We have a parents evening soon, I would love the parents to come and see me and tell me what they'd like.
I also cover diet, allergies, food labelling, exercise and nutrition, however my classes mainly want to be hands-on and get stuck into practicals!
I have some written work in books, as well as photos of their dishes/makes and how they'd improve them, I think that's really important too (Ofsted like it, anyhow)
First aid is a great idea! In my initial lessons I taught how to cut and hold the fruit and veg along with the knife, it was really interesting to see how well they did.
Again, thanks all for your time in posting, much appreciated!

OP posts:
mypoorfurbaby · 07/03/2020 00:50

Chop and peel safely.
I ran Scouts for years and the most 'accidents' we had were peeling and chopping veg on camp.
Parents just donMt teach children to use a knife safely.

Also how to use a tin opener- seriously it's so fusyrating how many can't figure one out.

mathanxiety · 07/03/2020 01:02

How to sharpen a knife.
How to avoid cross contamination.
Basic sauces from scratch.
Shortcrust pastry by hand.
Different ways to cook an egg.
Timing the cooking of all the elements of a complex dinner.
Budgeting (real life exercise - produce a dinner and dessert with X amount of money, suggest how to stretch leftovers to a second dinner).
Soda bread.
Terminology for cooking and baking - braise, baste, cream, saute, etc.
Order of operations when attacking a recipe.
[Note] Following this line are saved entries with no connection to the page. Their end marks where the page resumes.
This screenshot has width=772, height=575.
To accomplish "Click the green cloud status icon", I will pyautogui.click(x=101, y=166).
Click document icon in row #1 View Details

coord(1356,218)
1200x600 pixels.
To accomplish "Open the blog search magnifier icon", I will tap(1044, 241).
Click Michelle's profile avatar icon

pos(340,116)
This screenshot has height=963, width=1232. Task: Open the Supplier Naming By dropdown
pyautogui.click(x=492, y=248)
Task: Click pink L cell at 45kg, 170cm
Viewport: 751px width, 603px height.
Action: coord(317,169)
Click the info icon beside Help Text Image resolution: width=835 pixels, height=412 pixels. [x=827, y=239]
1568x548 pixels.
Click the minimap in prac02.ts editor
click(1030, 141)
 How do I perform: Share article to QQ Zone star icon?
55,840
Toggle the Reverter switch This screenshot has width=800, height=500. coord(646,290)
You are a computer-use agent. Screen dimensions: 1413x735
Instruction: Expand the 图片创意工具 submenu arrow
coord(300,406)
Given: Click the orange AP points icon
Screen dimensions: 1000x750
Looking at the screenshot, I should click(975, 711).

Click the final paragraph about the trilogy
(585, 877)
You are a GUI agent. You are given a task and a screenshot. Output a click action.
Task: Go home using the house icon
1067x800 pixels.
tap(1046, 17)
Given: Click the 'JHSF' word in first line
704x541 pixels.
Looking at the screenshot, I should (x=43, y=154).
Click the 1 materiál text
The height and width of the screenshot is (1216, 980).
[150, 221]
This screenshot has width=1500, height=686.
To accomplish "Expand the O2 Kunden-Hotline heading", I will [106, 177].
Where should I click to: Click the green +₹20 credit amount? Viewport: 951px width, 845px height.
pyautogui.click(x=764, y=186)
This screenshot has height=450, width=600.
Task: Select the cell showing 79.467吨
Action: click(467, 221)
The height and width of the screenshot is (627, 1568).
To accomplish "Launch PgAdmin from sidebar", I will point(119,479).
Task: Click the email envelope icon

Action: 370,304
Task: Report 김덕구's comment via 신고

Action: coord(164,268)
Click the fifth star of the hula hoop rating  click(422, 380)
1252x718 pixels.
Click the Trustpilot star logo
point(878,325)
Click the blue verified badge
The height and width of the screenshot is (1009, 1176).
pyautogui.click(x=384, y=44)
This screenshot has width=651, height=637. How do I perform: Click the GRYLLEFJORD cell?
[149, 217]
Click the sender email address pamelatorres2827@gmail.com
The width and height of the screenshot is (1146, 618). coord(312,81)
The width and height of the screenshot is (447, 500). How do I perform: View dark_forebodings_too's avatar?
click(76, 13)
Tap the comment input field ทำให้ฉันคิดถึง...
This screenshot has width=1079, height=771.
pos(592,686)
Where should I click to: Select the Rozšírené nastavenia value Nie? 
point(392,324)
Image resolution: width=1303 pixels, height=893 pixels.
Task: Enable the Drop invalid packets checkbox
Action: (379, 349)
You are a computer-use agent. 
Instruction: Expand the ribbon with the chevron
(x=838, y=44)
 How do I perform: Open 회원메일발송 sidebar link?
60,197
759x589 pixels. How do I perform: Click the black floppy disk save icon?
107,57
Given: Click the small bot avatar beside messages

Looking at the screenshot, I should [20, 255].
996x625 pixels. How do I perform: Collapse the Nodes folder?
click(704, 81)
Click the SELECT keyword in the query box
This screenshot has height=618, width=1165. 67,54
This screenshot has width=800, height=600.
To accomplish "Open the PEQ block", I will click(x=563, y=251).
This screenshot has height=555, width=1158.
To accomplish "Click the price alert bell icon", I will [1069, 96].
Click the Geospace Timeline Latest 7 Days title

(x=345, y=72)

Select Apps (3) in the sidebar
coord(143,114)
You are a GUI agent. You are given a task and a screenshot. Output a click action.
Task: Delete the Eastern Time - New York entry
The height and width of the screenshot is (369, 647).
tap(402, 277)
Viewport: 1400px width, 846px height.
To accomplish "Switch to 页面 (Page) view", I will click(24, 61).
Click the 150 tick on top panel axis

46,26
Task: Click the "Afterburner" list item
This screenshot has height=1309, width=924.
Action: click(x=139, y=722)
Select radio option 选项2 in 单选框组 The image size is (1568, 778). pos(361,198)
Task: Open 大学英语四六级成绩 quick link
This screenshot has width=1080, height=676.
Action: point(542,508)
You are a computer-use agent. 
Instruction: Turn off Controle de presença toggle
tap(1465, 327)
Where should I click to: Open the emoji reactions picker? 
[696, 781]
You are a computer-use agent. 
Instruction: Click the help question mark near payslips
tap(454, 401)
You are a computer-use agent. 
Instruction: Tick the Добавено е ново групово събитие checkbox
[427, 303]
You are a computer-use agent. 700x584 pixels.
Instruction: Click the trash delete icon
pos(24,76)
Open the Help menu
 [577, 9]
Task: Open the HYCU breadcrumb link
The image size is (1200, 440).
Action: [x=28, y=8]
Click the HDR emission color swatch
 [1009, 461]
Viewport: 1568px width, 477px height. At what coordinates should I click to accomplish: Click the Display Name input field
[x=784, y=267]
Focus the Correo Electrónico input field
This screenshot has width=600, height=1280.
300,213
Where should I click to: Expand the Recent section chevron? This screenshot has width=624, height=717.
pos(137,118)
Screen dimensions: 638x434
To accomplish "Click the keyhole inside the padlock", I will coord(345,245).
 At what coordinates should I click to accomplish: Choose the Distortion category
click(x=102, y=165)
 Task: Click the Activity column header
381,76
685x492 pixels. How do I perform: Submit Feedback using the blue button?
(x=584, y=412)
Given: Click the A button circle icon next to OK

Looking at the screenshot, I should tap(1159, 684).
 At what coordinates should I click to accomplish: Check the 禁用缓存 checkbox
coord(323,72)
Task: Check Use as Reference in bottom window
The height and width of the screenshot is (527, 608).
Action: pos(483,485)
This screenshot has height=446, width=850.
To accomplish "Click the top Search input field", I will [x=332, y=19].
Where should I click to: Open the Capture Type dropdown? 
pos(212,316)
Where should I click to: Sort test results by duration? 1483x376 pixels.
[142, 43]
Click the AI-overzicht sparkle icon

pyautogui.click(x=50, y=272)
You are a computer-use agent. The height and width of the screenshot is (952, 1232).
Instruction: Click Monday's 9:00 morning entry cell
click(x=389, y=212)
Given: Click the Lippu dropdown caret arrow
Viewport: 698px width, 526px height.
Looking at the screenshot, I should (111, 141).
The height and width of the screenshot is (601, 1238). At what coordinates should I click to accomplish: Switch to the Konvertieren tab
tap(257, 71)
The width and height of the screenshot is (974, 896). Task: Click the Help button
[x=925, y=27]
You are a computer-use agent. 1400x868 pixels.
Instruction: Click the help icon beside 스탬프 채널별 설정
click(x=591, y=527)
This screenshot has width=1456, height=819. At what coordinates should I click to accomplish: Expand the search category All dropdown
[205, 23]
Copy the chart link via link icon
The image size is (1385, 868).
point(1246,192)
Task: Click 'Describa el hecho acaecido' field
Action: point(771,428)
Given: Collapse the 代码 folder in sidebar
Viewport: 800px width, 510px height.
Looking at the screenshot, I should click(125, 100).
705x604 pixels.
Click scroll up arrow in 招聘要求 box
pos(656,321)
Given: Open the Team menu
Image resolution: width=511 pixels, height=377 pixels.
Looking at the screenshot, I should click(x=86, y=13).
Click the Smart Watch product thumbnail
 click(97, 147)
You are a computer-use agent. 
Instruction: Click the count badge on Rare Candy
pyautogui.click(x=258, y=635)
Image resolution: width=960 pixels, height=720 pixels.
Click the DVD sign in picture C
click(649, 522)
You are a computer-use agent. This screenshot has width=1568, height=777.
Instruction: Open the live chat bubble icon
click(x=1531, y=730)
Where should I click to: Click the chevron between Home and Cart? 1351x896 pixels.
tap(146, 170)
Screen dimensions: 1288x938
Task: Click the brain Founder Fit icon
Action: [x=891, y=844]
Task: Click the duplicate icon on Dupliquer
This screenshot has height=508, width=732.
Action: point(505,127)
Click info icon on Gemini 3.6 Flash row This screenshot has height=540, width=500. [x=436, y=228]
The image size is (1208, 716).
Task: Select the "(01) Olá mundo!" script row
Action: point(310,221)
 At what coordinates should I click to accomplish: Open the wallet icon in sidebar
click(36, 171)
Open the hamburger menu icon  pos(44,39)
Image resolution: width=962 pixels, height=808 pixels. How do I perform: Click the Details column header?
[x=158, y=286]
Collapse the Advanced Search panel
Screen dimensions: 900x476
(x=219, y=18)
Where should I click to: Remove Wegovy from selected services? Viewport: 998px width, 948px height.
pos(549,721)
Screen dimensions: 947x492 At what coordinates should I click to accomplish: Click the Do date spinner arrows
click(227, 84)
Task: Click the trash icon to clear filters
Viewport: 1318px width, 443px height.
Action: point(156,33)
Use and maintenance of a sewing machine.
Producing a piece of clothing using a pattern.
Upcycling clothing - this could be an income generator.
Making curtains, Roman shades, and cushion covers.
Crochet and knitting and how to read a pattern - another potential source of income.

BitterAndTwistedChoreDodger · 07/03/2020 01:09

The difference between best before and use by dates. How to use food past it's best but still edible.